● Material provided
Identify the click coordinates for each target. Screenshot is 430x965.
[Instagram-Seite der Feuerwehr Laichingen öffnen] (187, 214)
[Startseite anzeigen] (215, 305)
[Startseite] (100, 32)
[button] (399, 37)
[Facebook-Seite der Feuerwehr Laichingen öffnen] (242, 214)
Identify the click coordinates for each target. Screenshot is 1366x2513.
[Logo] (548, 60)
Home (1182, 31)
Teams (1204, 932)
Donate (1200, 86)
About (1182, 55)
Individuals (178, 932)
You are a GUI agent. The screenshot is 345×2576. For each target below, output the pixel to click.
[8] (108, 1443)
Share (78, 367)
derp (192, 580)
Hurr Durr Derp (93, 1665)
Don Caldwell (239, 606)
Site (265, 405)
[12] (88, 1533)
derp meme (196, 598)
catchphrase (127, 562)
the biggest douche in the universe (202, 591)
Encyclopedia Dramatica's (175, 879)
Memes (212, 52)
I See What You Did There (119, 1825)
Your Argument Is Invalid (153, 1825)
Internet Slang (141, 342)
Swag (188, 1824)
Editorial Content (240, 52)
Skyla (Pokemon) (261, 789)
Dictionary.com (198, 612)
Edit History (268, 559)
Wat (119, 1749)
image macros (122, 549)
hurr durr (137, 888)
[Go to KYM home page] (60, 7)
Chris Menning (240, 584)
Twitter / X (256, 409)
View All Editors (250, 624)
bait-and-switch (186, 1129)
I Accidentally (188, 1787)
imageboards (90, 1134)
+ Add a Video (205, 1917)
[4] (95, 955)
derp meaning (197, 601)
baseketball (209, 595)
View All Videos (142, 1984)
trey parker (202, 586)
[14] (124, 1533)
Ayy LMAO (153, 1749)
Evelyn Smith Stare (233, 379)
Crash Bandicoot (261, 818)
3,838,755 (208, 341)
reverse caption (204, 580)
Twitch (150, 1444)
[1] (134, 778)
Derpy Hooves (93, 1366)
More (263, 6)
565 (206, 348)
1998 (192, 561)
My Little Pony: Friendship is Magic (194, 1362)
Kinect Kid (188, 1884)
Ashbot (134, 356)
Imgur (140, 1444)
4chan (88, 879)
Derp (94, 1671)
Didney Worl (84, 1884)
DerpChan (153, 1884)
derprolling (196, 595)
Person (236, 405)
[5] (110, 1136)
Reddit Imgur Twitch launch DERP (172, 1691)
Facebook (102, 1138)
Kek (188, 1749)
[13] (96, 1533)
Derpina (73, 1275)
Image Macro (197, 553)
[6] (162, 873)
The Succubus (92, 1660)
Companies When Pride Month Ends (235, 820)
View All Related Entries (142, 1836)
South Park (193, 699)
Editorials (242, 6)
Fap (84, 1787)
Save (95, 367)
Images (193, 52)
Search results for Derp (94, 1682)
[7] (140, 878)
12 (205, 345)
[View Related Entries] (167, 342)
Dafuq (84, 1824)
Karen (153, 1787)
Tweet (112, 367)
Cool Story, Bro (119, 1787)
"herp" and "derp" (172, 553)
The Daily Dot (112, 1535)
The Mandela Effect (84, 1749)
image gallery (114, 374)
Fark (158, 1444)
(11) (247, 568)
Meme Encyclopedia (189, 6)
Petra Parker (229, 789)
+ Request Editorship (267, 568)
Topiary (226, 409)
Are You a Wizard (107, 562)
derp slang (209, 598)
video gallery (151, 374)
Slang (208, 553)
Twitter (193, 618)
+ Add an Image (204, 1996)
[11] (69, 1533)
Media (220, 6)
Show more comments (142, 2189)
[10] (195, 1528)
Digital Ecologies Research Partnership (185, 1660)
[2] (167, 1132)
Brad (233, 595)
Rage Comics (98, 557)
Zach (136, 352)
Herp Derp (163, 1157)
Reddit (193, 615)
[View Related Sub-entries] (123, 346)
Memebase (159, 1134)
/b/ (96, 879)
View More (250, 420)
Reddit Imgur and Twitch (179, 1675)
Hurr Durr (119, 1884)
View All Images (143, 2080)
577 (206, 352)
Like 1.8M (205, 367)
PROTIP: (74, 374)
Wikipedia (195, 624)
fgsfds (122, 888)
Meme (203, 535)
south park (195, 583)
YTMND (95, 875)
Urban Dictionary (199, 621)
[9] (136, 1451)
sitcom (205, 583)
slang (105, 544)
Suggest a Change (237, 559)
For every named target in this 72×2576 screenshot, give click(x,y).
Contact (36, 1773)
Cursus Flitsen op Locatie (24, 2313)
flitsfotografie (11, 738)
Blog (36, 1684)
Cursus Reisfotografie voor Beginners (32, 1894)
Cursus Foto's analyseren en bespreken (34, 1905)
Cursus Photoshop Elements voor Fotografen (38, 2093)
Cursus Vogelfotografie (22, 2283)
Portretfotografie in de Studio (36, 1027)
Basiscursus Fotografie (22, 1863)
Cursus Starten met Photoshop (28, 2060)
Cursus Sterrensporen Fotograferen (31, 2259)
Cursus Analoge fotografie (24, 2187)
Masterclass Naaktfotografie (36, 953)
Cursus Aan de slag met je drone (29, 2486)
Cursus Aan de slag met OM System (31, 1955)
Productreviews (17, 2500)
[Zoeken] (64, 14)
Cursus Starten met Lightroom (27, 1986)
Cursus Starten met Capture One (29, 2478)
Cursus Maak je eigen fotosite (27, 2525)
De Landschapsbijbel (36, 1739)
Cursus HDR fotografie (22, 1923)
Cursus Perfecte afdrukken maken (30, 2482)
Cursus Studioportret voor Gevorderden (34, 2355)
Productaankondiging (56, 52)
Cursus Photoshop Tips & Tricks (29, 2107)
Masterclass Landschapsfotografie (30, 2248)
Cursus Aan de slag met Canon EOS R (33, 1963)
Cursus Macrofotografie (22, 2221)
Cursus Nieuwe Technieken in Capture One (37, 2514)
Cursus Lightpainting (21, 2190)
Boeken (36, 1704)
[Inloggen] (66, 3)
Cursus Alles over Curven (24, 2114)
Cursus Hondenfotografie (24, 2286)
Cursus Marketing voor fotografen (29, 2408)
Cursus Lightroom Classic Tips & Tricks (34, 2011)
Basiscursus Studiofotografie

● Task statement
Among the records above, a stretch begins at the line containing "Cursus Foto's analyseren" and ends at the line containing "De Landschapsbijbel (36, 1739)". Restate that stretch word for word, and nothing else.

● Response to the task
Cursus Foto's analyseren en bespreken (34, 1905)
Cursus Photoshop Elements voor Fotografen (38, 2093)
Cursus Vogelfotografie (22, 2283)
Portretfotografie in de Studio (36, 1027)
Basiscursus Fotografie (22, 1863)
Cursus Starten met Photoshop (28, 2060)
Cursus Sterrensporen Fotograferen (31, 2259)
Cursus Analoge fotografie (24, 2187)
Masterclass Naaktfotografie (36, 953)
Cursus Aan de slag met je drone (29, 2486)
Cursus Aan de slag met OM System (31, 1955)
Productreviews (17, 2500)
[Zoeken] (64, 14)
Cursus Starten met Lightroom (27, 1986)
Cursus Starten met Capture One (29, 2478)
Cursus Maak je eigen fotosite (27, 2525)
De Landschapsbijbel (36, 1739)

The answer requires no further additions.